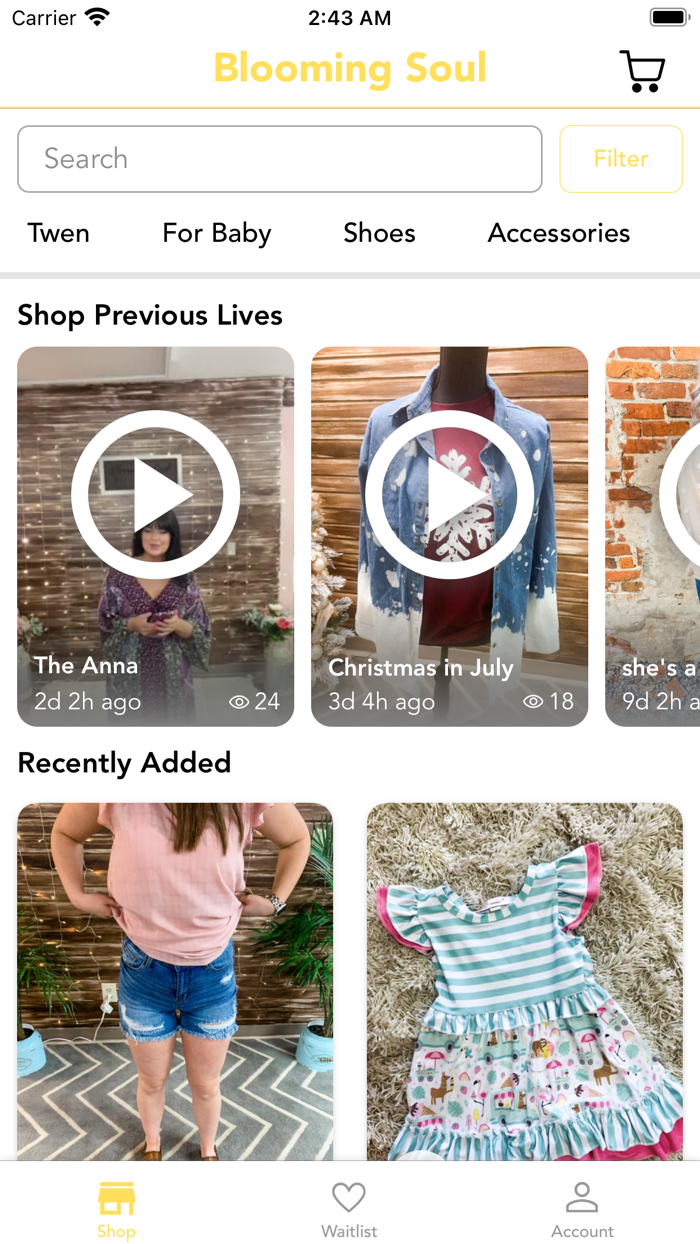Play The Anna live video
Image resolution: width=700 pixels, height=1244 pixels.
click(155, 495)
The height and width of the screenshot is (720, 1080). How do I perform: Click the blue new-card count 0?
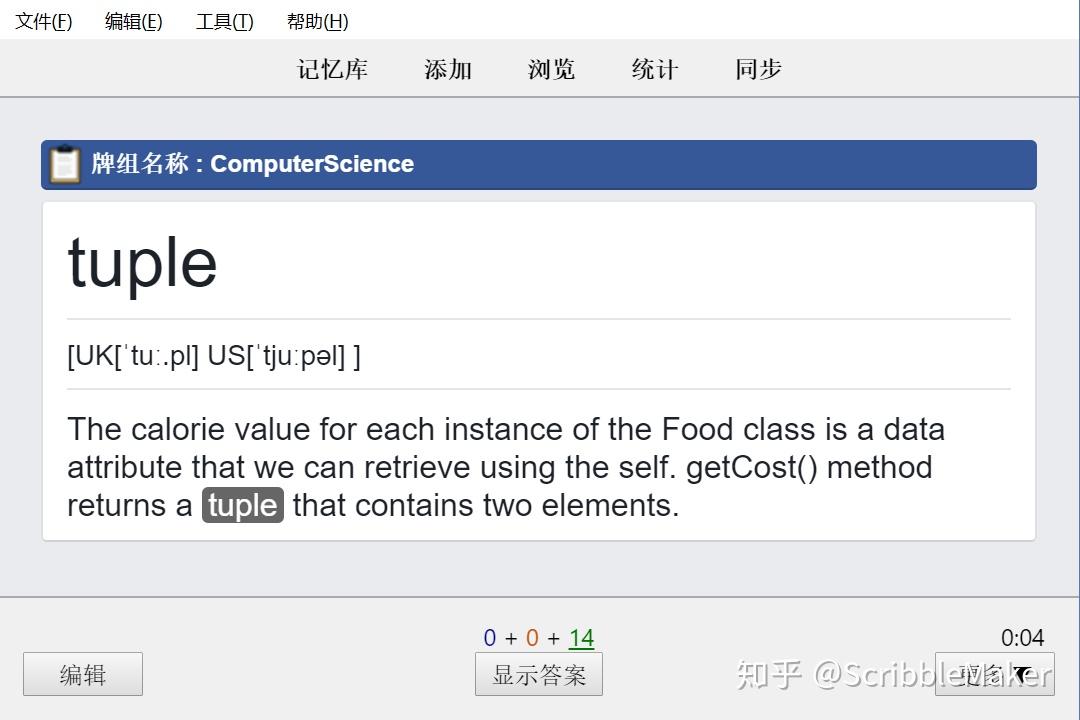coord(490,638)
- - - - -
*Aim of the exercise*: Update the entries above by replacing "screenshot" with "screen capture" and leaving all other text unchanged. Omit the pictures from the output.

*Solution to the exercise*:
Play The Anna live video
Image resolution: width=700 pixels, height=1244 pixels.
click(155, 495)
The height and width of the screen capture is (720, 1080). How do I perform: Click the blue new-card count 0?
coord(490,638)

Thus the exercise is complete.